- DIRECTIONS FOR THIS TASK -
Among the entries below, one line contains "Contact (1206, 58)" and another contains "Read Now The". Transcribe those two lines and every line between them, exactly.

Stored items

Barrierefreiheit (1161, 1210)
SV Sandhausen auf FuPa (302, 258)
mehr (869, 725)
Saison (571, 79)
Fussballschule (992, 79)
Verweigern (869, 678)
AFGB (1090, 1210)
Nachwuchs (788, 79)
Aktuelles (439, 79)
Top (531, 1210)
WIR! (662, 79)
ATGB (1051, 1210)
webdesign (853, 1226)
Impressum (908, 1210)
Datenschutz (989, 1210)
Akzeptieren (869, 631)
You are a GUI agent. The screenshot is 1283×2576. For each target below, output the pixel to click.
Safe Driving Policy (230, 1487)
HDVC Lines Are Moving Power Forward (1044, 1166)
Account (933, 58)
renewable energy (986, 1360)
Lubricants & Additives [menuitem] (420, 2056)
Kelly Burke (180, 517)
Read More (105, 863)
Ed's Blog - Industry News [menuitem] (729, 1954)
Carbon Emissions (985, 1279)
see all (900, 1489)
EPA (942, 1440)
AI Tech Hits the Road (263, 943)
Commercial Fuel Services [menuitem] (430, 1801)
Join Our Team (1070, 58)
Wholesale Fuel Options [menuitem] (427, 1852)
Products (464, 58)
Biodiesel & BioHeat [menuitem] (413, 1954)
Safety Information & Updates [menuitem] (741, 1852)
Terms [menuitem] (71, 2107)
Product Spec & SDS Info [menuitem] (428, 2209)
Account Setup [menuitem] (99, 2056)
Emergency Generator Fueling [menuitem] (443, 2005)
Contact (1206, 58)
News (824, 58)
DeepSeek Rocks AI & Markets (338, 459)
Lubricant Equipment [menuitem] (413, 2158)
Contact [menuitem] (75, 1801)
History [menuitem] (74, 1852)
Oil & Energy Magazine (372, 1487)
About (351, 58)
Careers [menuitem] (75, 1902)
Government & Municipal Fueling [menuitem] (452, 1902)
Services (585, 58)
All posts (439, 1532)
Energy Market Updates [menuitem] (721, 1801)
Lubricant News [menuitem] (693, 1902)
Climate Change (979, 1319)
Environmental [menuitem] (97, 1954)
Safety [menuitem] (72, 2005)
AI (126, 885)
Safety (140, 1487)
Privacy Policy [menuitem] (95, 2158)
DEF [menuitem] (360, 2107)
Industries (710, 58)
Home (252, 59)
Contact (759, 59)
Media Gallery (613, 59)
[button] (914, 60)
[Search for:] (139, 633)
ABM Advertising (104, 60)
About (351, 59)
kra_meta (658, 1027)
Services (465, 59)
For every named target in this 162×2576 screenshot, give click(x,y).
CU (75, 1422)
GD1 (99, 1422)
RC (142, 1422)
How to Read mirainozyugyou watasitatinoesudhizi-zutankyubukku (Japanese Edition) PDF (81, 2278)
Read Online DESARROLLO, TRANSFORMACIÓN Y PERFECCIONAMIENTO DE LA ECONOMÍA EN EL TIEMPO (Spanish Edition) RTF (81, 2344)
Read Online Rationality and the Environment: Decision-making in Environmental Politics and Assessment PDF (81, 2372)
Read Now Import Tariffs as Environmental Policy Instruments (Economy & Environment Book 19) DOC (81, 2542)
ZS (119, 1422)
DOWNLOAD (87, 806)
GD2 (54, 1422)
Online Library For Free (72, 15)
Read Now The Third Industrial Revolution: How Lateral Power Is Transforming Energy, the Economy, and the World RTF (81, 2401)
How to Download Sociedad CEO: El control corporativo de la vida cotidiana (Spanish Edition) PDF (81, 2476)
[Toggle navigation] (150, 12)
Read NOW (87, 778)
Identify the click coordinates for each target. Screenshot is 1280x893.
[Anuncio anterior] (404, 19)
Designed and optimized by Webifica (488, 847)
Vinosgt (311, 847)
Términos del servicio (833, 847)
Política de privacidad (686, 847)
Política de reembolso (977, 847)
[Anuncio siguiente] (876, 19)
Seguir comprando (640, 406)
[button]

- OUTPUT OF THE TASK -
Contact (1206, 58)
News (824, 58)
DeepSeek Rocks AI & Markets (338, 459)
Lubricant Equipment [menuitem] (413, 2158)
Contact [menuitem] (75, 1801)
History [menuitem] (74, 1852)
Oil & Energy Magazine (372, 1487)
About (351, 58)
Careers [menuitem] (75, 1902)
Government & Municipal Fueling [menuitem] (452, 1902)
Services (585, 58)
All posts (439, 1532)
Energy Market Updates [menuitem] (721, 1801)
Lubricant News [menuitem] (693, 1902)
Climate Change (979, 1319)
Environmental [menuitem] (97, 1954)
Safety [menuitem] (72, 2005)
AI (126, 885)
Safety (140, 1487)
Privacy Policy [menuitem] (95, 2158)
DEF [menuitem] (360, 2107)
Industries (710, 58)
Home (252, 59)
Contact (759, 59)
Media Gallery (613, 59)
[button] (914, 60)
[Search for:] (139, 633)
ABM Advertising (104, 60)
About (351, 59)
kra_meta (658, 1027)
Services (465, 59)
For every named target in this 162×2576 screenshot, give click(x,y).
CU (75, 1422)
GD1 (99, 1422)
RC (142, 1422)
How to Read mirainozyugyou watasitatinoesudhizi-zutankyubukku (Japanese Edition) PDF (81, 2278)
Read Online DESARROLLO, TRANSFORMACIÓN Y PERFECCIONAMIENTO DE LA ECONOMÍA EN EL TIEMPO (Spanish Edition) RTF (81, 2344)
Read Online Rationality and the Environment: Decision-making in Environmental Politics and Assessment PDF (81, 2372)
Read Now Import Tariffs as Environmental Policy Instruments (Economy & Environment Book 19) DOC (81, 2542)
ZS (119, 1422)
DOWNLOAD (87, 806)
GD2 (54, 1422)
Online Library For Free (72, 15)
Read Now The Third Industrial Revolution: How Lateral Power Is Transforming Energy, the Economy, and the World RTF (81, 2401)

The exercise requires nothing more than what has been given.